::: The records

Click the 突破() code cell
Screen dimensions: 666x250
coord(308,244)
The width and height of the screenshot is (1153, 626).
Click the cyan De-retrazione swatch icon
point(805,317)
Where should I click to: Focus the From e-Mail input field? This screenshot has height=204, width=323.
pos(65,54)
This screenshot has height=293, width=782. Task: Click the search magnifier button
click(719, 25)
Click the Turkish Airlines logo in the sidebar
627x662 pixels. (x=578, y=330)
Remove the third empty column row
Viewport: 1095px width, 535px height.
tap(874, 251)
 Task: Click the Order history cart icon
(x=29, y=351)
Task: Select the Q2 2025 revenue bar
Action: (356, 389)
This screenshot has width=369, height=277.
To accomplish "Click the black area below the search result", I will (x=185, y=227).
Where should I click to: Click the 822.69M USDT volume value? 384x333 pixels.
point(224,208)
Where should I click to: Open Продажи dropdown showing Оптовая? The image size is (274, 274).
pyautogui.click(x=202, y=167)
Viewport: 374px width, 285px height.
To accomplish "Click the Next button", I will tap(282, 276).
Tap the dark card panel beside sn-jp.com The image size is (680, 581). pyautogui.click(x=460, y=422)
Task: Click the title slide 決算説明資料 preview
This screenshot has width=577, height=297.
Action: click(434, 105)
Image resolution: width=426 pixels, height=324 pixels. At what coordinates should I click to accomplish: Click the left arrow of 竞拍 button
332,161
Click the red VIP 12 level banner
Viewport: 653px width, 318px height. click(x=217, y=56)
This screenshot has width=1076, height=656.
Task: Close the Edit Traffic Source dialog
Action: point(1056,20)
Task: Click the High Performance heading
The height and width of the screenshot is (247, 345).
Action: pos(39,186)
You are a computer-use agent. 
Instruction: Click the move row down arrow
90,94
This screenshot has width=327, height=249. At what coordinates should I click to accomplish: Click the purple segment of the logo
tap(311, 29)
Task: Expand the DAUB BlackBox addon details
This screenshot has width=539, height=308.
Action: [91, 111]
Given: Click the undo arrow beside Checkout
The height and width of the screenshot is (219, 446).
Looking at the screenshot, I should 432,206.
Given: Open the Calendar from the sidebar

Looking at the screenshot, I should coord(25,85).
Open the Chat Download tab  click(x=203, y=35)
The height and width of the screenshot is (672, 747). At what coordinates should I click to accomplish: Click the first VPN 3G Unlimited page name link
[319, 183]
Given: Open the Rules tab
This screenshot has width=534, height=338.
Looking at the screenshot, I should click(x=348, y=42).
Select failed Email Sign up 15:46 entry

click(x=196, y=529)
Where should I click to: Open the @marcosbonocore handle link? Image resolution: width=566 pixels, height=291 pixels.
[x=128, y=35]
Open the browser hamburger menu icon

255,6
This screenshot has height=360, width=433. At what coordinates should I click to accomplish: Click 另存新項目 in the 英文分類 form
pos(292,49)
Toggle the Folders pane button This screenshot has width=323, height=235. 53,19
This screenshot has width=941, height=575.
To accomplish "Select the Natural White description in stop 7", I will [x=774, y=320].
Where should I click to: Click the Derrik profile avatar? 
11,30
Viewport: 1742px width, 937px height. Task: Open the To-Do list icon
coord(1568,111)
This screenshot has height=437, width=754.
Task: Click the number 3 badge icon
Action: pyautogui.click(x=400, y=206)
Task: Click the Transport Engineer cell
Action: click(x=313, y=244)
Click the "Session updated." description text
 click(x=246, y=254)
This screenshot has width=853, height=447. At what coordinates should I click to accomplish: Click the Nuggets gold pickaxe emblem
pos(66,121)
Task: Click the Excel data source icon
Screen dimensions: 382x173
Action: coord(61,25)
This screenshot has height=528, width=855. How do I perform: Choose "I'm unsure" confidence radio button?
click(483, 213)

::::::

* _Problem description_
Only the lines from the first line of the records through the line with "This screenshot has width=369, height=277." should be reproduced, exactly and with nothing added.

* _Written response_
Click the 突破() code cell
Screen dimensions: 666x250
coord(308,244)
The width and height of the screenshot is (1153, 626).
Click the cyan De-retrazione swatch icon
point(805,317)
Where should I click to: Focus the From e-Mail input field? This screenshot has height=204, width=323.
pos(65,54)
This screenshot has height=293, width=782. Task: Click the search magnifier button
click(719, 25)
Click the Turkish Airlines logo in the sidebar
627x662 pixels. (x=578, y=330)
Remove the third empty column row
Viewport: 1095px width, 535px height.
tap(874, 251)
 Task: Click the Order history cart icon
(x=29, y=351)
Task: Select the Q2 2025 revenue bar
Action: (356, 389)
This screenshot has width=369, height=277.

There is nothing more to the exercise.